THE PROBLEM:
The answer must consist of each line below that holds the word "time", copied as it stands.

PROVIDED MATERIAL:
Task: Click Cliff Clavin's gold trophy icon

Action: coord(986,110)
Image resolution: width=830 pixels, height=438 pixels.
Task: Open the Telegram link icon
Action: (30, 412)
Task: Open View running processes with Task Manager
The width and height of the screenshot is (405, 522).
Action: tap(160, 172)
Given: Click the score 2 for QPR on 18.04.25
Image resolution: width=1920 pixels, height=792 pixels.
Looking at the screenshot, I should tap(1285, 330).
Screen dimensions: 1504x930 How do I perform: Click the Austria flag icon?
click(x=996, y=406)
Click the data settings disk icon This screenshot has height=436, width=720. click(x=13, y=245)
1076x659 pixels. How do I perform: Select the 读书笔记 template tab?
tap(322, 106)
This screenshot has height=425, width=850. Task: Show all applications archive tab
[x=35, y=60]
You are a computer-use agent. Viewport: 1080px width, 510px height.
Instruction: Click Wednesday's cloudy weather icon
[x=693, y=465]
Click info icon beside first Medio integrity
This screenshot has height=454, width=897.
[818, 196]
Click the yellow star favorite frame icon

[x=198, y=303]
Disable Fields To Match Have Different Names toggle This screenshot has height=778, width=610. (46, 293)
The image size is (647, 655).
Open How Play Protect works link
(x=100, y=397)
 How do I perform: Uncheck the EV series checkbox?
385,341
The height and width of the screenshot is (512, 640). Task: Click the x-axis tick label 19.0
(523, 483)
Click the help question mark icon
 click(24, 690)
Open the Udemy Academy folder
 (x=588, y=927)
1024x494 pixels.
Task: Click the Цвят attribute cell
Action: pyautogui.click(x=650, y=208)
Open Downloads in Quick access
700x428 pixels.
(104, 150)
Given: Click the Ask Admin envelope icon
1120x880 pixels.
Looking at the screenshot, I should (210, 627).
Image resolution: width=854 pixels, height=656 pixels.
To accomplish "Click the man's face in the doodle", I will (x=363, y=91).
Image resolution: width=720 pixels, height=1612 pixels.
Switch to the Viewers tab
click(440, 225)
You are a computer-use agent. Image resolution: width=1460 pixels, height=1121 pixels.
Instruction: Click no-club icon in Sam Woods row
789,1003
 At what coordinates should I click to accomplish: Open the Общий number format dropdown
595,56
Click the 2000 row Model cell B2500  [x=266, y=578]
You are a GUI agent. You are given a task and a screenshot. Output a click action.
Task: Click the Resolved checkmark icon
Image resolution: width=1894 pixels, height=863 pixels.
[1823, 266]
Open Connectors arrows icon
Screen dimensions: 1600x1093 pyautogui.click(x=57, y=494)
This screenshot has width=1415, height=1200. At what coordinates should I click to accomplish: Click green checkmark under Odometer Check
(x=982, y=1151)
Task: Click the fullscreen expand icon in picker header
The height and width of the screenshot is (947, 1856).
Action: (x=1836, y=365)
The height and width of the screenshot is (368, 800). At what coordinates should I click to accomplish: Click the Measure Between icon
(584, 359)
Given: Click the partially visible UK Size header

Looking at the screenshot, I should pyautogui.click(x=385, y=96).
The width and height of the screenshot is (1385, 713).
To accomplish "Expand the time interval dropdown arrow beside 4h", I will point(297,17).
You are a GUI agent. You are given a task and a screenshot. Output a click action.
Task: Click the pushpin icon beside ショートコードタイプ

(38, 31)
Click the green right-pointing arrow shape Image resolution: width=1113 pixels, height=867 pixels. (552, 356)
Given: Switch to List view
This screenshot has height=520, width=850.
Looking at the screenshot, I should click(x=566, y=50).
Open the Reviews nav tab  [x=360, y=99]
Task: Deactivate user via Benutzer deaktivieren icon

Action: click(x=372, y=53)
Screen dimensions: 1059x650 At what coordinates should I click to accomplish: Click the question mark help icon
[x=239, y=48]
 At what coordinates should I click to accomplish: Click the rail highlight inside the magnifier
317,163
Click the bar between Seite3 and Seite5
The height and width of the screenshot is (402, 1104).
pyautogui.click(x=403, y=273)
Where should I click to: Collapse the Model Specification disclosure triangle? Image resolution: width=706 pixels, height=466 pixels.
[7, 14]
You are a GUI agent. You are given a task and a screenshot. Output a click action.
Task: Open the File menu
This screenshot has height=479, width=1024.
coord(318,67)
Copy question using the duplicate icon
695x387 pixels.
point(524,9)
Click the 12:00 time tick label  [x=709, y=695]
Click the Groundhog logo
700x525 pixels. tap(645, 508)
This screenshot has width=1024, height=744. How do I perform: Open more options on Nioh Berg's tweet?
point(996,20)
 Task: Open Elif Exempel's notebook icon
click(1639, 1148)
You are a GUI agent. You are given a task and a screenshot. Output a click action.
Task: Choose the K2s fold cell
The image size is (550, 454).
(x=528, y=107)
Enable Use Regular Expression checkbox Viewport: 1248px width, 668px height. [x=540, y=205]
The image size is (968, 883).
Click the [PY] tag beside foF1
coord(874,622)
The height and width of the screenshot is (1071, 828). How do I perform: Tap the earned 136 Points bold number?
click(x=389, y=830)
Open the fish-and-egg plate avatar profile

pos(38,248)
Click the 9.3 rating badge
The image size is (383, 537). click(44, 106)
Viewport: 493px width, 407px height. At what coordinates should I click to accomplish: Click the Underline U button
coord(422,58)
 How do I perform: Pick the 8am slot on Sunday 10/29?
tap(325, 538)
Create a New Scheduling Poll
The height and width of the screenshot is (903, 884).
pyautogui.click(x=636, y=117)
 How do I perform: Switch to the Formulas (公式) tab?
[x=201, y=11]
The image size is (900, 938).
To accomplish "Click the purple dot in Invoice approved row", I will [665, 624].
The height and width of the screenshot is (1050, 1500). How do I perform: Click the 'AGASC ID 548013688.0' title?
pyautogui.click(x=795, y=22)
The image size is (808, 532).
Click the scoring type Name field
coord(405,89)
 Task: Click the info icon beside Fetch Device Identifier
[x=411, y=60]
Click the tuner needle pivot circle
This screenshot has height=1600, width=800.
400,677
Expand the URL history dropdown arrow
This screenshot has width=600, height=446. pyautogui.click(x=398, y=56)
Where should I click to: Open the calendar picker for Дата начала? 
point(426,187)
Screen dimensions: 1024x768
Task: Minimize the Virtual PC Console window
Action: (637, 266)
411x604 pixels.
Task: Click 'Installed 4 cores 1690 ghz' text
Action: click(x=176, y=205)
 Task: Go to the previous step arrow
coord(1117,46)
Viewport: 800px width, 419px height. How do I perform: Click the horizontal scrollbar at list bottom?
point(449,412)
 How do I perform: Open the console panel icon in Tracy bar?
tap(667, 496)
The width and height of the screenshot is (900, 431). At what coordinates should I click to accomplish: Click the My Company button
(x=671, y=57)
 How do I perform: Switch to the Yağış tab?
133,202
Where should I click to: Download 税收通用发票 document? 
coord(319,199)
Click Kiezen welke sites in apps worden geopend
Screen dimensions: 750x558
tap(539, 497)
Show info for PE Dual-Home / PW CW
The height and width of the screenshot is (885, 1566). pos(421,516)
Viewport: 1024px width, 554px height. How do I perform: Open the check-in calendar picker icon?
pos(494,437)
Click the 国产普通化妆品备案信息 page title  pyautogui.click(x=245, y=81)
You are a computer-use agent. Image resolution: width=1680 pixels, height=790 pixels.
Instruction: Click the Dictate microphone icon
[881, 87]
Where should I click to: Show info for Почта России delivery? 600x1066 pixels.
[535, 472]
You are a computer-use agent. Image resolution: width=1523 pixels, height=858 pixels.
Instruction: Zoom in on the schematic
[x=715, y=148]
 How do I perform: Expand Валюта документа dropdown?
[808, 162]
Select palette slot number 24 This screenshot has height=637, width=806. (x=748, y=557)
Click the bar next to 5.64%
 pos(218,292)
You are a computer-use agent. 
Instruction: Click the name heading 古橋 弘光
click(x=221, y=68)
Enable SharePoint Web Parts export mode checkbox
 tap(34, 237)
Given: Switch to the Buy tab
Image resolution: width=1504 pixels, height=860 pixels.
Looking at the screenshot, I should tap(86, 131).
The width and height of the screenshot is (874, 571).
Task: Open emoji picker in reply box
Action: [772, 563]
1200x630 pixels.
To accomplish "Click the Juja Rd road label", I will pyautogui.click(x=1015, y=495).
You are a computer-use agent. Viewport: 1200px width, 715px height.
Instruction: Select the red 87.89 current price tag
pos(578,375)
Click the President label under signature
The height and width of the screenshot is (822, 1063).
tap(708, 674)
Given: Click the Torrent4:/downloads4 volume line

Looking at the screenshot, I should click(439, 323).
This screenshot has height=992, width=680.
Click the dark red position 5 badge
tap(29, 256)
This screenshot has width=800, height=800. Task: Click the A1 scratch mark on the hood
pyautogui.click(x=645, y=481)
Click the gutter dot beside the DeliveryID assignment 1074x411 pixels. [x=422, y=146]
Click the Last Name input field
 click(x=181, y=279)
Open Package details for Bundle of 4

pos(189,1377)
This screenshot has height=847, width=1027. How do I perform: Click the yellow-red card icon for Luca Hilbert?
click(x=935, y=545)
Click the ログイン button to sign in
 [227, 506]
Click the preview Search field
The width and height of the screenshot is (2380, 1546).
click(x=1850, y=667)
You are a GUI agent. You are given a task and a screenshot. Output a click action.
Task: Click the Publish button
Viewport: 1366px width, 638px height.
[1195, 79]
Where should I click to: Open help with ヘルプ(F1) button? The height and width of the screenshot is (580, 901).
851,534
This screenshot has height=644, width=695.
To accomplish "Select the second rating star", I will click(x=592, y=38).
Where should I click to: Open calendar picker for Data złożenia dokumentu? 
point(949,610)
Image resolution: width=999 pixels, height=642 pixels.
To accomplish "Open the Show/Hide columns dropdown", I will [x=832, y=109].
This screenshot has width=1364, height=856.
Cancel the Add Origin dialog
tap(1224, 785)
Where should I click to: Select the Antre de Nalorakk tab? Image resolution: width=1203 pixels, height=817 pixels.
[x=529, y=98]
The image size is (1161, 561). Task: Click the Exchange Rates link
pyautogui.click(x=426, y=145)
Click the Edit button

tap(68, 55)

ANSWER BELOW:
To accomplish "Expand the time interval dropdown arrow beside 4h", I will point(297,17).
Click the 12:00 time tick label  [x=709, y=695]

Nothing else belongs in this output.